GIVEN PROBLEM: Format the items as a Markdown table with the columns No. and Line, beginning at the first line of the items and stopping after the line that contains "point(919,159)". Leave out blank lines.

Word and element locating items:
=-=-=-=-=
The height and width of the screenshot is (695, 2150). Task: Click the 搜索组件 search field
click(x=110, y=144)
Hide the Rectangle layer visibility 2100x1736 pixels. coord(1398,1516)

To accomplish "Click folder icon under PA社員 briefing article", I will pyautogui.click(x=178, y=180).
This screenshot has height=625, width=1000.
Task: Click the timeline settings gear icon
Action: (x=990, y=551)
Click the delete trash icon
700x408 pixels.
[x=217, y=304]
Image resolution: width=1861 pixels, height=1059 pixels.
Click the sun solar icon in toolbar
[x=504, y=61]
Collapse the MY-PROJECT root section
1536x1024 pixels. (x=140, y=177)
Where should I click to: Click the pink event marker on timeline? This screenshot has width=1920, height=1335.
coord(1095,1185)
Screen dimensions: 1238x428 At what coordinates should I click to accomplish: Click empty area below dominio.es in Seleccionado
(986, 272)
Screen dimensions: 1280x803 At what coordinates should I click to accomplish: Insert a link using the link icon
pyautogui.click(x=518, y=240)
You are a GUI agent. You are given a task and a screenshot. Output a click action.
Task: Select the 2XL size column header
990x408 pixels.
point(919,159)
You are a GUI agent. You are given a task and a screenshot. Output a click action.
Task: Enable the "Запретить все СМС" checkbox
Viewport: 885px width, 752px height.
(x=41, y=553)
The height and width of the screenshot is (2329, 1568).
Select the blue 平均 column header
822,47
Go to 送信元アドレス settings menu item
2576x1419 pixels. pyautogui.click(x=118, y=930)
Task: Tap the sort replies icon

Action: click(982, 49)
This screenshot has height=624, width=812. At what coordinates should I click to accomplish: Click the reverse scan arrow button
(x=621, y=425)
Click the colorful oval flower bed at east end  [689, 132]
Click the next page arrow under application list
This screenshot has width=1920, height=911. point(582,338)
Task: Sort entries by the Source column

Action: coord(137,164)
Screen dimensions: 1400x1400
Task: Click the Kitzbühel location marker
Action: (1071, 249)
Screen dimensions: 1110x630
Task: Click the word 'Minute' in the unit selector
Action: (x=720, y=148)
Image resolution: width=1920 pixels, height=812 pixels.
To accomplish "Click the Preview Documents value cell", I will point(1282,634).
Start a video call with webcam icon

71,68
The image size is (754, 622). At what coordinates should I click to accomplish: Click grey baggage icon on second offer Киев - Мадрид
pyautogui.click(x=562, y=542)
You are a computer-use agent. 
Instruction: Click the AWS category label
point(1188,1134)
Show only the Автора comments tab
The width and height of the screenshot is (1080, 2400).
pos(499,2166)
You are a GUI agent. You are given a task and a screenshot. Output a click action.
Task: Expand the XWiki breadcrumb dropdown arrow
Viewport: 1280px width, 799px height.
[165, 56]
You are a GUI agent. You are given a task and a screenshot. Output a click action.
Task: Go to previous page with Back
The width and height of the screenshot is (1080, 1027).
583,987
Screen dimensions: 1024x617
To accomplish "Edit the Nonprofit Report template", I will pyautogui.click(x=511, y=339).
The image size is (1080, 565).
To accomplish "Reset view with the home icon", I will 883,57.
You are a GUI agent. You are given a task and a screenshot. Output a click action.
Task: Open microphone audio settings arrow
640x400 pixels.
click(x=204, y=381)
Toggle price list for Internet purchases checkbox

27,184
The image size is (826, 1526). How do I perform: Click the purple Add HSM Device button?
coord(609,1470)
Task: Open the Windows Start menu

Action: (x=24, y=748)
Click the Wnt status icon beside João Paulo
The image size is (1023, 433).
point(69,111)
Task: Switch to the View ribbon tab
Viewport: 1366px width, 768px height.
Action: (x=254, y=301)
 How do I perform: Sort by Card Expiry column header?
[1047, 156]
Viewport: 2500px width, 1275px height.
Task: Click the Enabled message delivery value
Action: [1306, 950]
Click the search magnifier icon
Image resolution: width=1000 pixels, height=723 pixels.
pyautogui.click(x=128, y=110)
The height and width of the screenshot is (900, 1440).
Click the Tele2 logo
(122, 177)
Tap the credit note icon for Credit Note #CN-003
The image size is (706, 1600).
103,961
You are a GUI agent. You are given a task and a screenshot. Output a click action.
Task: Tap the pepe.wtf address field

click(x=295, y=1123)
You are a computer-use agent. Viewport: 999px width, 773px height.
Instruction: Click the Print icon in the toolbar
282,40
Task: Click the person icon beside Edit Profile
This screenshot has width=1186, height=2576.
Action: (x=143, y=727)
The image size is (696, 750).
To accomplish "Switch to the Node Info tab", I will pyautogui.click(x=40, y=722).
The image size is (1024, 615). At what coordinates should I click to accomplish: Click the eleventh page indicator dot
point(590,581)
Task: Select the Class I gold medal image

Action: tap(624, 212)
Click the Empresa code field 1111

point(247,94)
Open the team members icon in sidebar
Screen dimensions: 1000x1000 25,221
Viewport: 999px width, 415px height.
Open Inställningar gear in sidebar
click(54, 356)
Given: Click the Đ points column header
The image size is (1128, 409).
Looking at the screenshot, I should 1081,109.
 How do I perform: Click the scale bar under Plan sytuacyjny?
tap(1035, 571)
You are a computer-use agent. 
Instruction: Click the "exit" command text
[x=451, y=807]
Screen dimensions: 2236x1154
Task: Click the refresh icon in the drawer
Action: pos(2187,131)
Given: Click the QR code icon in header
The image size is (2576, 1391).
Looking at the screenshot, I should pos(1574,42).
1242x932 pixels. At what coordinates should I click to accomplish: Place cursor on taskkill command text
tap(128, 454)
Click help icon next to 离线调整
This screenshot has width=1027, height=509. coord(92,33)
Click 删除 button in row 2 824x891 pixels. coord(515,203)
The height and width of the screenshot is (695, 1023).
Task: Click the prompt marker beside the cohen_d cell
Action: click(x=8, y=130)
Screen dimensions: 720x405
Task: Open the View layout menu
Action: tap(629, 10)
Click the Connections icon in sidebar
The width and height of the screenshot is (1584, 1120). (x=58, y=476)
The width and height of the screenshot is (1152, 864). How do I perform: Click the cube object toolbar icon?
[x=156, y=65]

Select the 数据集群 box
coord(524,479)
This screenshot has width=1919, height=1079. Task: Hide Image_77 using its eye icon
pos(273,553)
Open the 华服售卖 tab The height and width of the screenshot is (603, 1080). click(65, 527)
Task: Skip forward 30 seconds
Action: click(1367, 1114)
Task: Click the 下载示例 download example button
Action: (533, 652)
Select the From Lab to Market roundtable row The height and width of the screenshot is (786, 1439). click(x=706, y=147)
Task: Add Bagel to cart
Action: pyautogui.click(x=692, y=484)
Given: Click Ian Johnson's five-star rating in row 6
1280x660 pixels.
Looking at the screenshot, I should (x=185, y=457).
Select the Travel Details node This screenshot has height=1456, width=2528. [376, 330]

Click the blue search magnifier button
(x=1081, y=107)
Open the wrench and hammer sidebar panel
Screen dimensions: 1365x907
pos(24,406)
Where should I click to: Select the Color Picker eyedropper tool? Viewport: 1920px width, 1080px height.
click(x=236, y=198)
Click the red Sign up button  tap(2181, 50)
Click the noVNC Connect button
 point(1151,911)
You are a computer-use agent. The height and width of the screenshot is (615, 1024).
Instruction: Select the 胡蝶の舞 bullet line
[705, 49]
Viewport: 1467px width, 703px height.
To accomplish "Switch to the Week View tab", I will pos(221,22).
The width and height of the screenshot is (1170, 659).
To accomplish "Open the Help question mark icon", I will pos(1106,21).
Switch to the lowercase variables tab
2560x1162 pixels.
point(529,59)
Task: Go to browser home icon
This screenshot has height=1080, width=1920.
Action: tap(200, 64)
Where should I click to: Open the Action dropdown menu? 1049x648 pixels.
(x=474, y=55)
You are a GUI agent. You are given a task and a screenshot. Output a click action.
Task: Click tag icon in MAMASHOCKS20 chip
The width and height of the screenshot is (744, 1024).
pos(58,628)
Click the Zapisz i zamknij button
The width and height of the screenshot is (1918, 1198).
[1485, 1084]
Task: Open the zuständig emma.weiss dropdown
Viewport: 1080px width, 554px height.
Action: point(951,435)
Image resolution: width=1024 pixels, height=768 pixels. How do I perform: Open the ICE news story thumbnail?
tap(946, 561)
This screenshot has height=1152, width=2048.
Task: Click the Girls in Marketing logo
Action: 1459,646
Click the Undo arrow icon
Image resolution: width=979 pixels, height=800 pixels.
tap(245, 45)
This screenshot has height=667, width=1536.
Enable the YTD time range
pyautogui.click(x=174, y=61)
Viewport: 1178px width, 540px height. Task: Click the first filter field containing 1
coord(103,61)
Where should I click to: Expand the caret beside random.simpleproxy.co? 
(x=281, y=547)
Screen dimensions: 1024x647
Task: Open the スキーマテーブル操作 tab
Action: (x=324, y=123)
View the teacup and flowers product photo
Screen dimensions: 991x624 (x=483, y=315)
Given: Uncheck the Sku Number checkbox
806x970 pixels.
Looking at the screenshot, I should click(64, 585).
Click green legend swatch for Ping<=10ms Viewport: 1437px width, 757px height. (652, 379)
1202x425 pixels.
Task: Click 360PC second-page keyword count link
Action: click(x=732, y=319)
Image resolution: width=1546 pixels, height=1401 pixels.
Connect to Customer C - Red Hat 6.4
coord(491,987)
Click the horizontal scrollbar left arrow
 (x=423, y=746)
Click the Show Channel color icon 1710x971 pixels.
=-=-=-=-=
TASK SOLUTION:
| No. | Line |
|---|---|
| 1 | The height and width of the screenshot is (695, 2150). Task: Click the 搜索组件 search field |
| 2 | click(x=110, y=144) |
| 3 | Hide the Rectangle layer visibility 2100x1736 pixels. coord(1398,1516) |
| 4 | To accomplish "Click folder icon under PA社員 briefing article", I will pyautogui.click(x=178, y=180). |
| 5 | This screenshot has height=625, width=1000. |
| 6 | Task: Click the timeline settings gear icon |
| 7 | Action: (x=990, y=551) |
| 8 | Click the delete trash icon |
| 9 | 700x408 pixels. |
| 10 | [x=217, y=304] |
| 11 | Image resolution: width=1861 pixels, height=1059 pixels. |
| 12 | Click the sun solar icon in toolbar |
| 13 | [x=504, y=61] |
| 14 | Collapse the MY-PROJECT root section |
| 15 | 1536x1024 pixels. (x=140, y=177) |
| 16 | Where should I click to: Click the pink event marker on timeline? This screenshot has width=1920, height=1335. |
| 17 | coord(1095,1185) |
| 18 | Screen dimensions: 1238x428 At what coordinates should I click to accomplish: Click empty area below dominio.es in Seleccionado |
| 19 | (986, 272) |
| 20 | Screen dimensions: 1280x803 At what coordinates should I click to accomplish: Insert a link using the link icon |
| 21 | pyautogui.click(x=518, y=240) |
| 22 | You are a GUI agent. You are given a task and a screenshot. Output a click action. |
| 23 | Task: Select the 2XL size column header |
| 24 | 990x408 pixels. |
| 25 | point(919,159) |